CTMacUser
(Daryle Walker)
1
Continuing the discussion from An always-sorted set:
I just updated the gist to Revision 2, which updates the "BinarySearch.swift" file. I did a rough search on this forum and found:
The sequence/collection types were different back then, but I hope my interpretation works nowadays.
Instead of returning false or nil if a binary search fails, I return where that element value should go if you want to insert it into the collection (if its type included RangeReplaceableCollection). I now realize that this is like the C++ std::upper_bound function. From the old posts, I created a partitionIndex(by:) function that generalizes the binary search. It uses the same kind of predicate as MutableCollection.partition(by:). It is used by firstIndexOfSorted(exceeding: by:), and both are moved from RandomAccessCollection to Collection, where the computation costs becomes O(n) except for random-access, where it's O(log n), where n is the collection length.
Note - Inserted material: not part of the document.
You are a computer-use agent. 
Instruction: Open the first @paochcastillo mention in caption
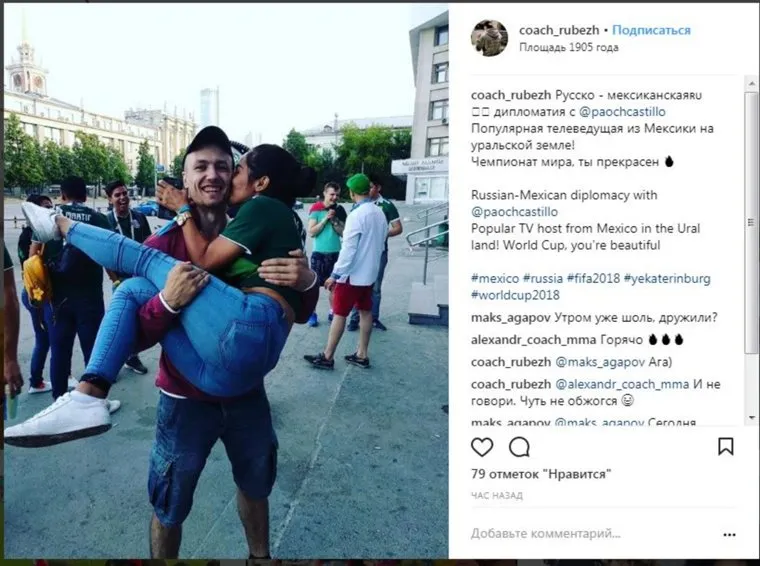coord(622,112)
When the collection elements are Comparable, a firstIndexOfSorted(exceeding:) method is added for the common case that < is the predicate.
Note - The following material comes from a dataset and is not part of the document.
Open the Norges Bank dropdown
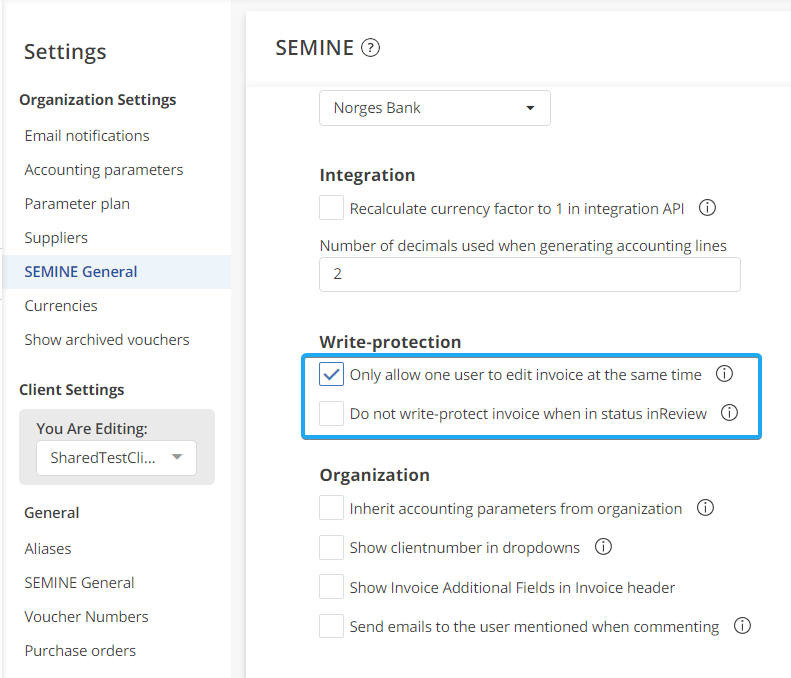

Reading about the C++ std::equal_range function, I made an equivalent indicesOfSorted(for: by:) method that returns a Range<Index>. An analogue of the C++ std::binary_search can be done by checking if the range returned is not empty, while an analogue of std::lower_bound and alternate for std::upper_bound can be calculated by checking a bound of the returned range. There is a Comparable optimization in indicesOfSorted(for:).
Right before writing those, I realized we could make a method that searches for a zone of element values. It's still the dual partition check, but the partition bounds now differ. It's the indicesOfSorted(over:) method.